_Texte:_
════════════════
De son vivant, Gogol ne réussira à voir publiée que la première partie de son oeuvre maîtresse, envisagée par l'auteur comme l'aboutissement de son génie littéraire.

Au fur et à mesure de ses longues années d'errements et d'exil volontaire - à la fois extérieur, hors de son pays, en Allemagne et en Italie, mais aussi à l'intérieur de lui-même, par une forme d'exaltation religieuse de plus en plus envahissante - Gogol finirait par vouloir conférer à son roman un caractère grandiose d'épopée homérique dédiée à « l'homme russe » et à «l'âme russe», en trois parties, inspirées de la composition de la Divine Comédie (Enfer-Purgatoire-Paradis).

Alors même que, dans le but surtout de pouvoir contourner la censure très stricte exercée par Pétersbourg, l'auteur avait voulu sous-titrer «Poème» le premier volume publié, essayant à ce moment-là de faire passer pour une allégorie fictive la critique féroce de la société russe et de l'asservissement de la grande majorité du peuple russe que ce dernier comportait, Les Âmes Mortes ressemblant donc, au départ, davantage une farce picaresque calquée sur la réalité du pays, le roman serait néanmoins inlassablement retravaillé et redimensionné par Gogol pour s'achever (« s'inachever » plutôt..!) transformé en un projet mirifique de rhapsodie célébrant un «homme russe» réhabilité et amélioré...

La première partie, l'unique que l'on peut considérer comme ayant été véritablement validée à un moment donné par Gogol, «achevée» indiscutablement par l'auteur, de son âme vivante (en tout cas la moins inachevée possible : roman terminé...roman interminable!!), sera de mon côté, dans l'après-coup de cette lecture quelque peu aventureuse pour moi, la seule que je prends en compte pour décerner ici mes modestes cinq étoiles.
════════════════
_Données fournies:_
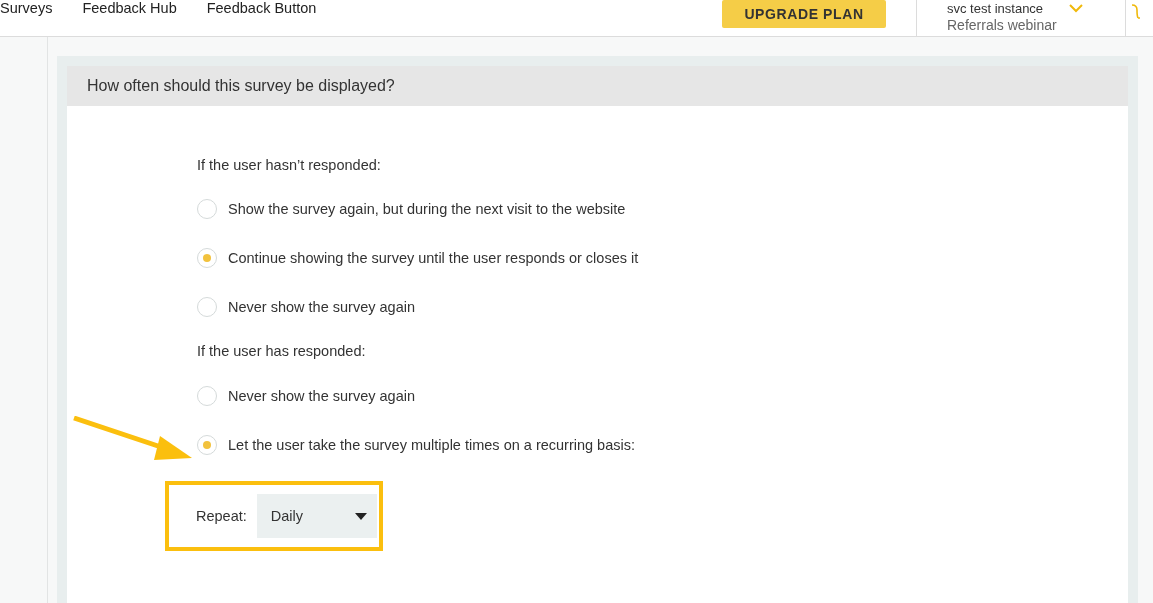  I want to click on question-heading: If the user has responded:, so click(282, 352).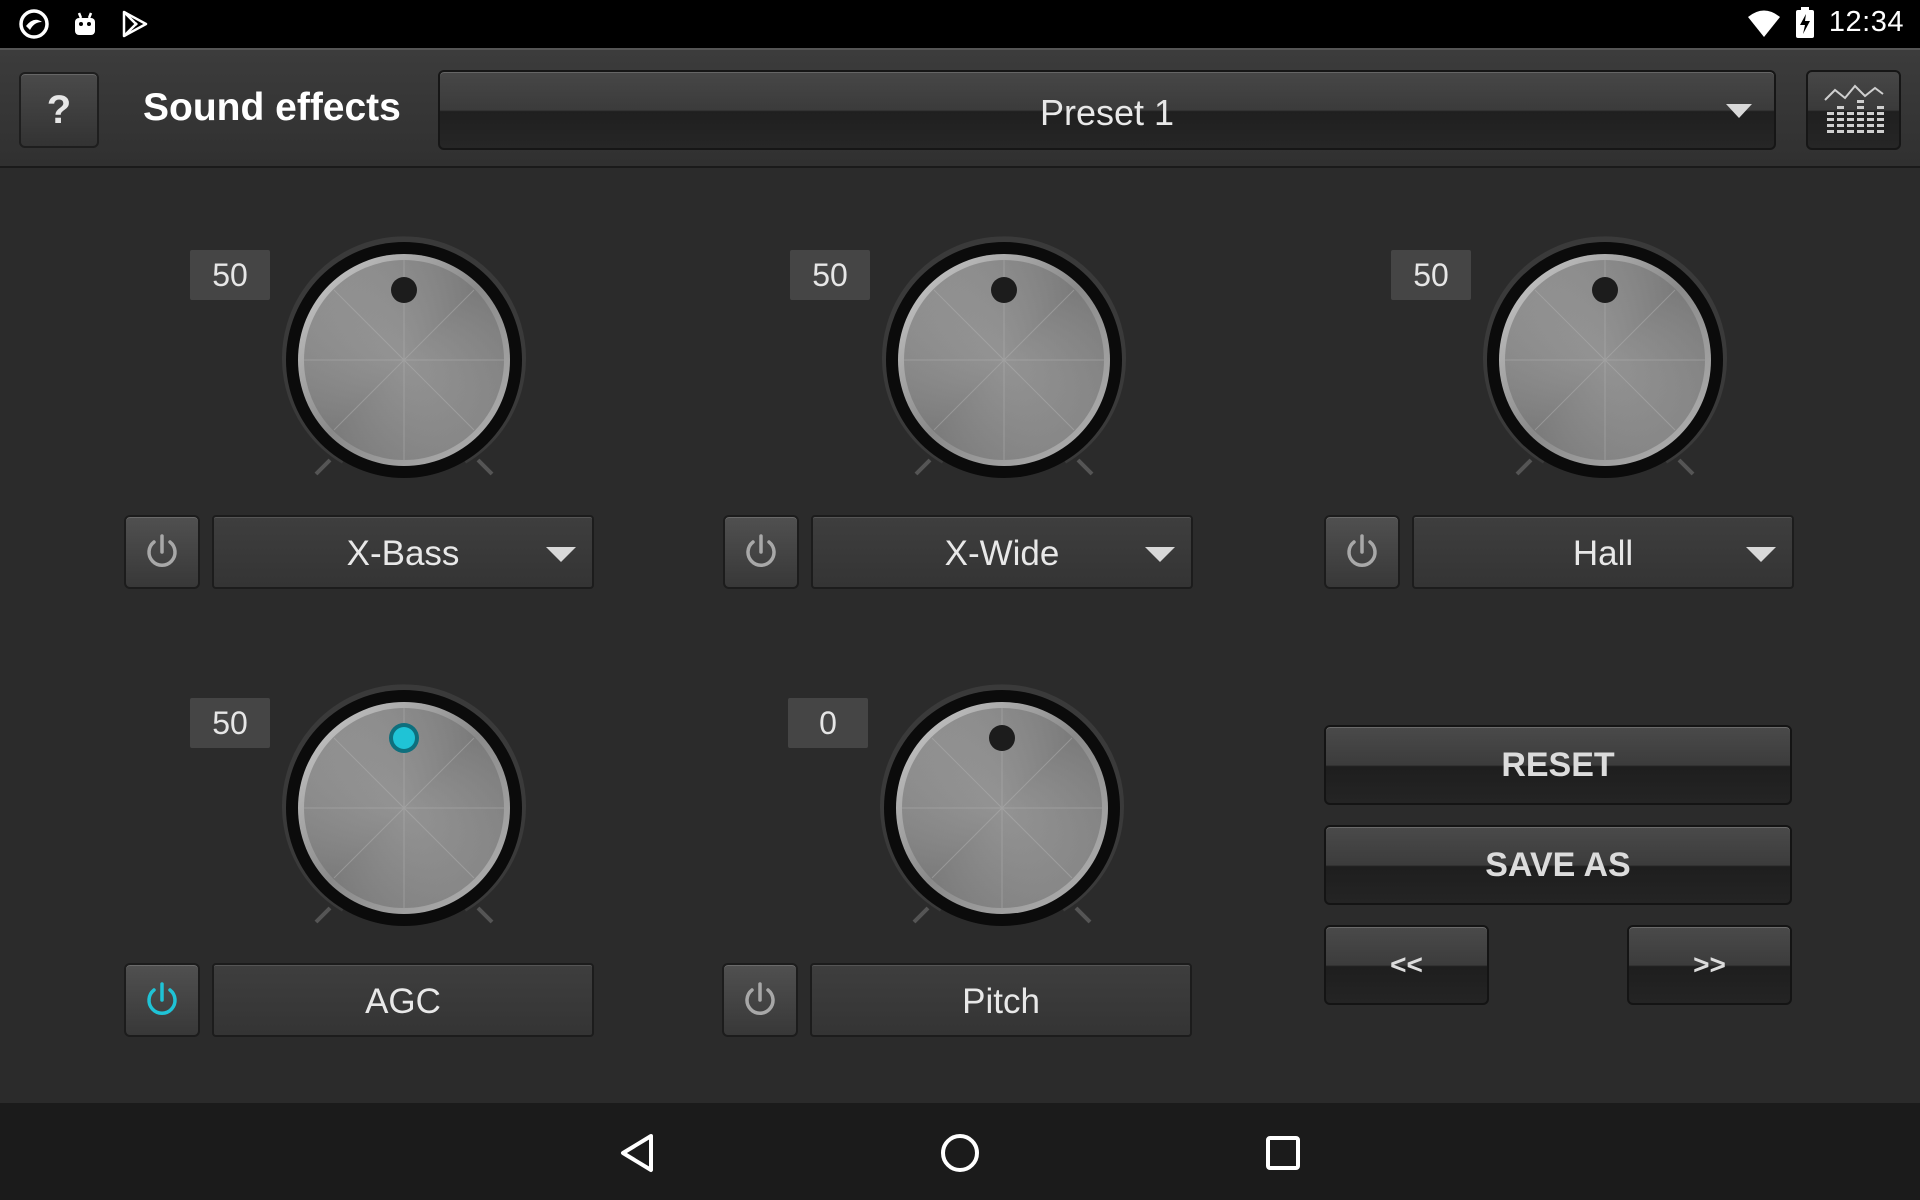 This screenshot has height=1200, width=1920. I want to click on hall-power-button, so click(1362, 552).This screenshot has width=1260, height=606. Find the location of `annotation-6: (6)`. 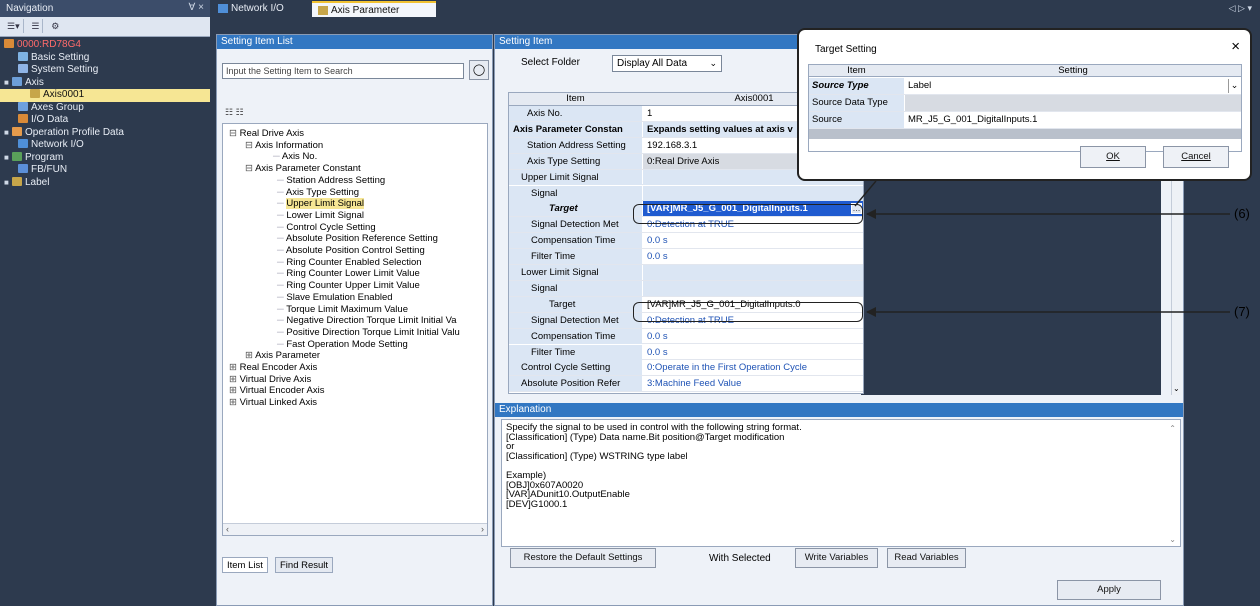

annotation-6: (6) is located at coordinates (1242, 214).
════════════════
_Travail demandé:_
[1] Recopiez fidèlement le passage du texte sur Les Âmes mortes qui va de «De son vivant, Gogol» à «son génie littéraire.».
[2] En vous appuyant sur le texte sur Les Âmes mortes, répondez brièvement :
(a) Dans quels pays Gogol a-t-il séjourné lors de son exil hors de son pays ?
(b) Quel sous-titre l'auteur avait-il voulu donner au premier volume publié ?
(c) Combien d'étoiles sont décernées à la fin du texte ?

_Corrigé:_
[1]
De son vivant, Gogol ne réussira à voir publiée que la première partie de son oeuvre maîtresse, envisagée par l'auteur comme l'aboutissement de son génie littéraire.

[2]
(a) En Allemagne et en Italie.
(b) «Poème».
(c) Cinq étoiles.